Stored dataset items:

- Opening Delimiter -

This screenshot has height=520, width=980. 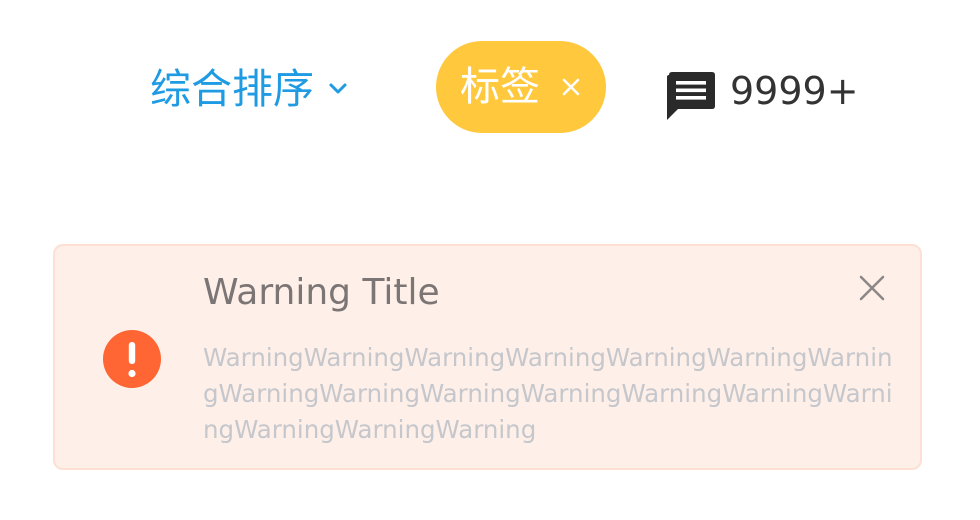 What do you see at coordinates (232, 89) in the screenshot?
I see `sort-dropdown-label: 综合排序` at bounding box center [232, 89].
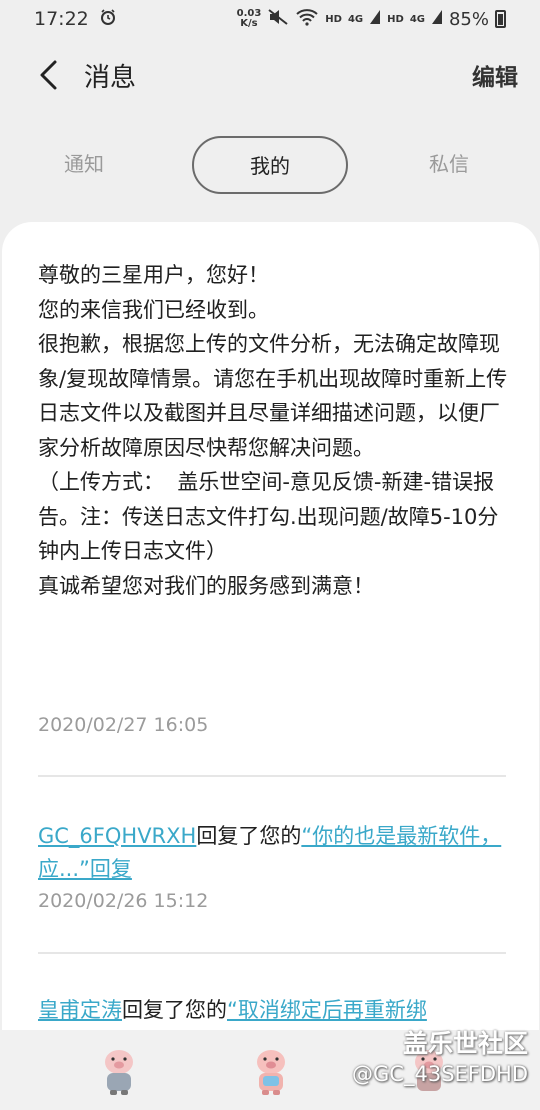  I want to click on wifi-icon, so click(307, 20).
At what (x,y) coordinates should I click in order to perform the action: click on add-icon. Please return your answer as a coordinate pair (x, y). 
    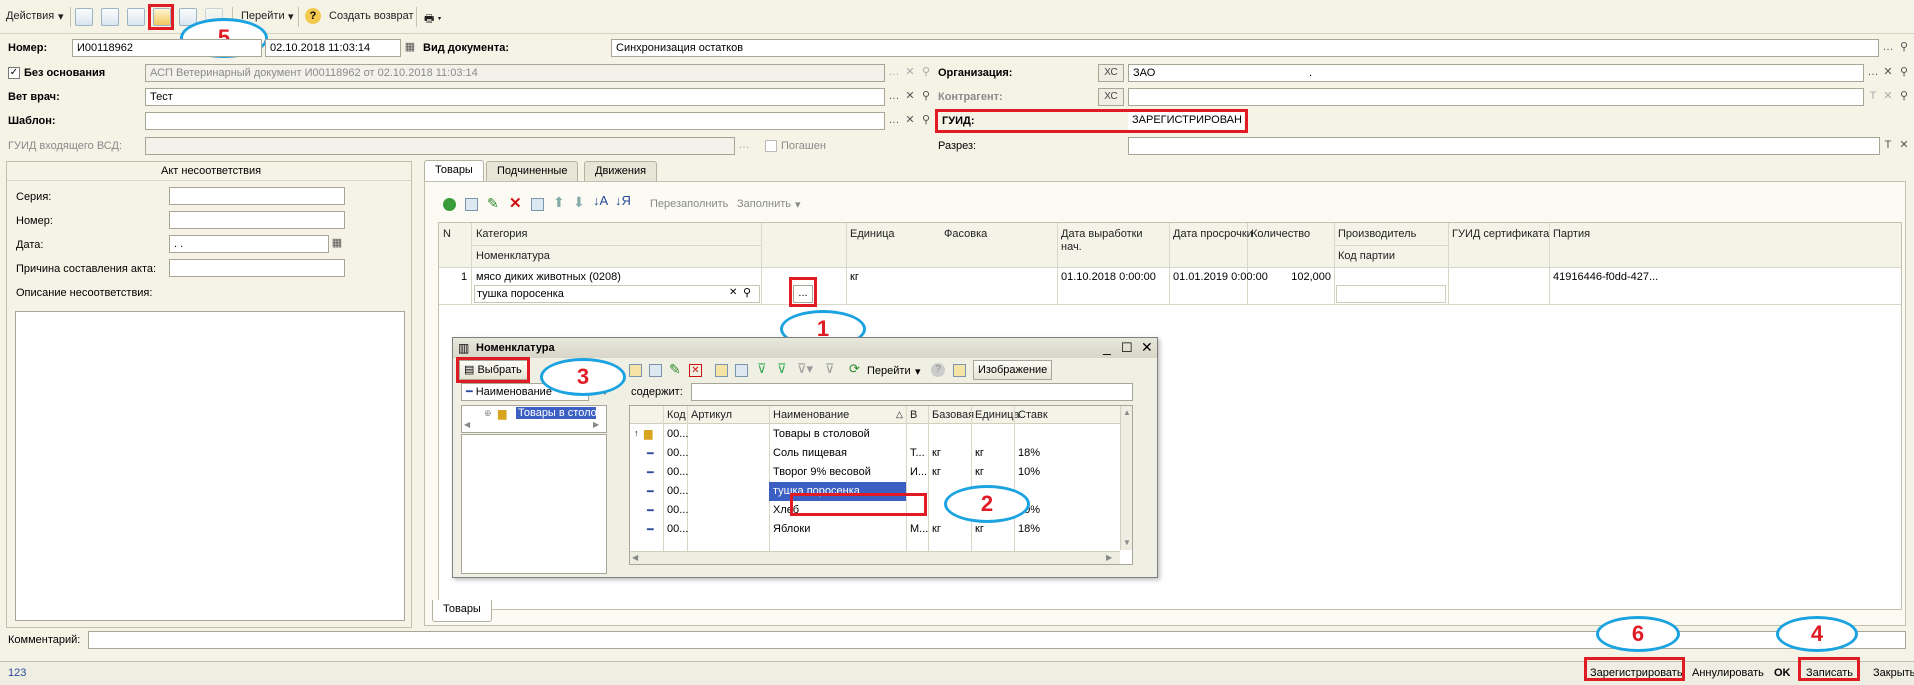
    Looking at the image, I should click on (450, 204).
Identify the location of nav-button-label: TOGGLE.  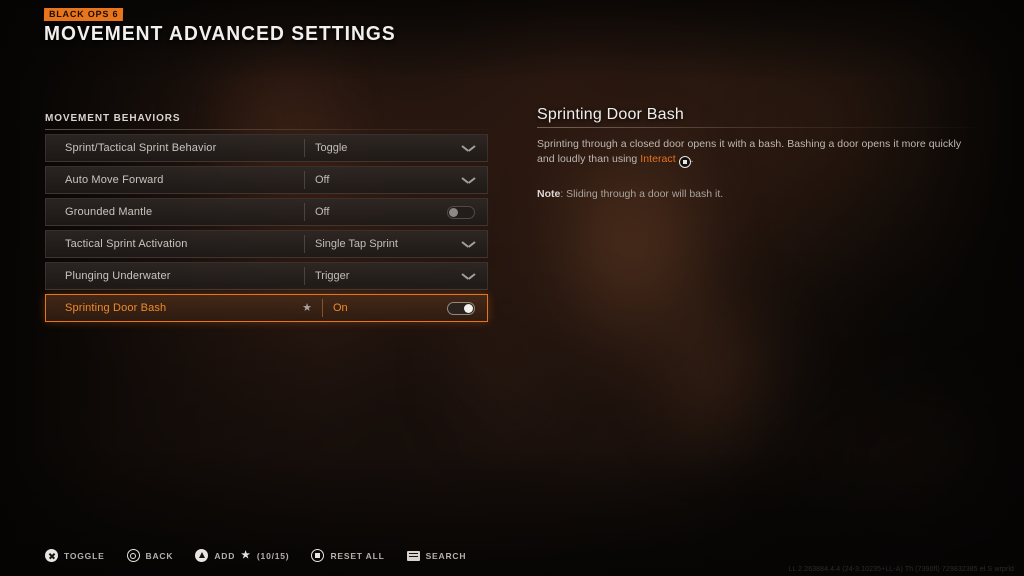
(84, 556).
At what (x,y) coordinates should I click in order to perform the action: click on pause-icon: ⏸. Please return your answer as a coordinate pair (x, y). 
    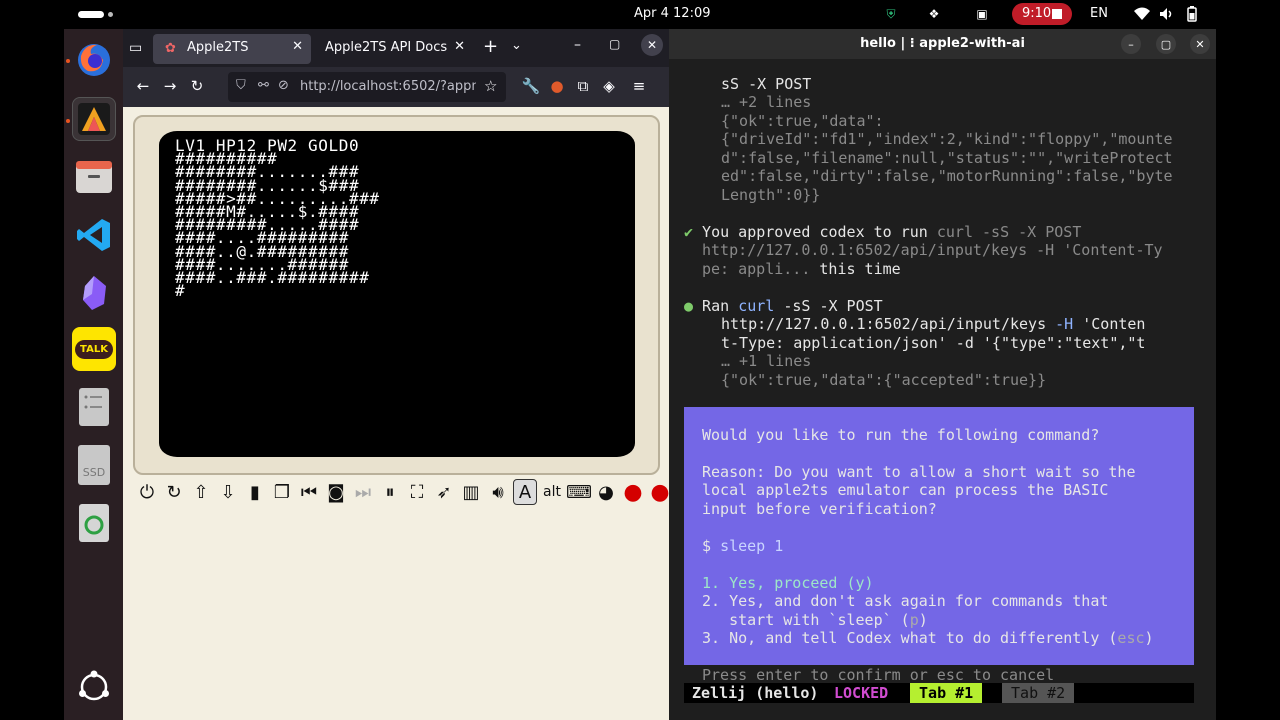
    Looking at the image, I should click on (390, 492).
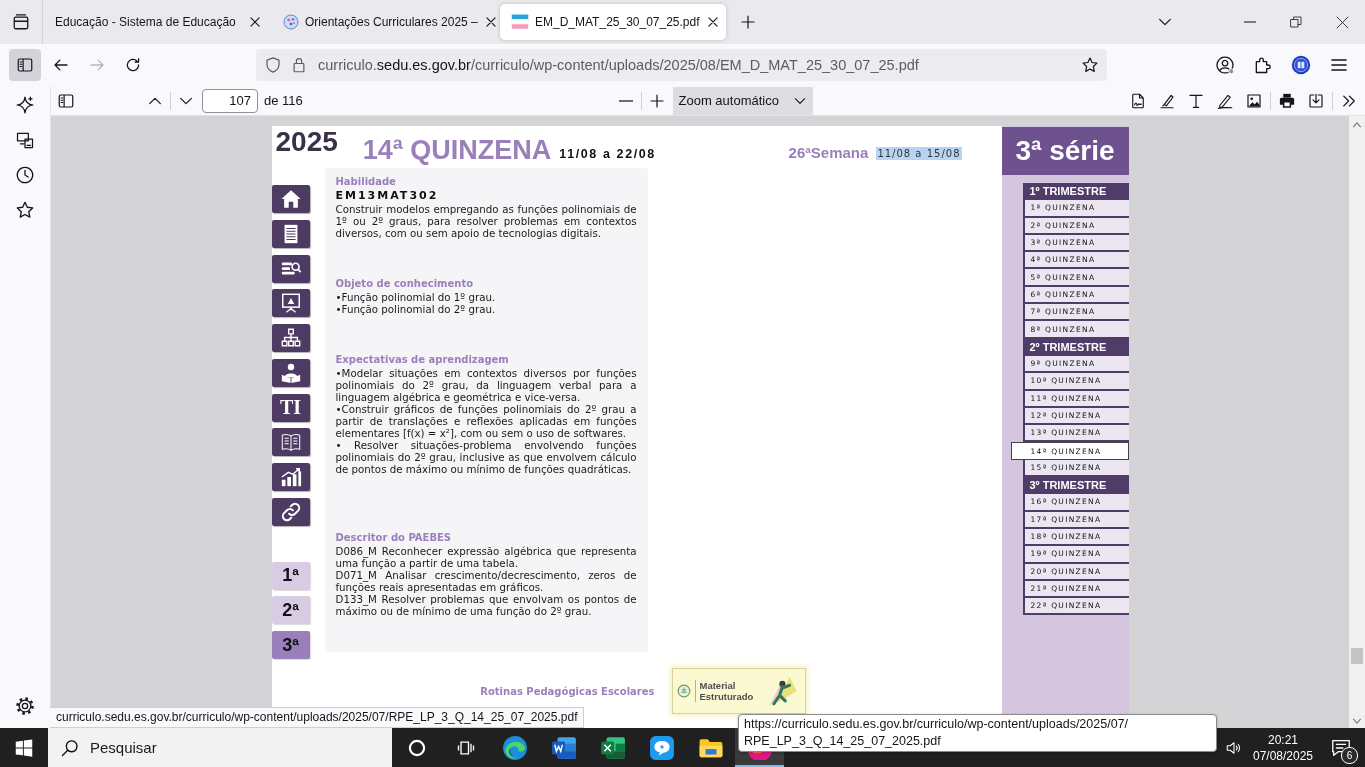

- Closing Delimiter -

ACTIVITY: Update everything in the records from the line containing "click on add-icon." down to the end, changing "coordinate pair" to "coordinate tuple" and leaving all else unchanged. Omit the pictures from your answer.

RESULT FOR THIS EXERCISE:
At what (x,y) coordinates should I click in order to perform the action: click on add-icon. Please return your answer as a coordinate tuple (x, y). 
    Looking at the image, I should click on (450, 204).
Identify the location of nav-button-label: TOGGLE.  
(84, 556).
At what (x,y) coordinates should I click in order to perform the action: click on pause-icon: ⏸. Please return your answer as a coordinate tuple (x, y). 
    Looking at the image, I should click on (390, 492).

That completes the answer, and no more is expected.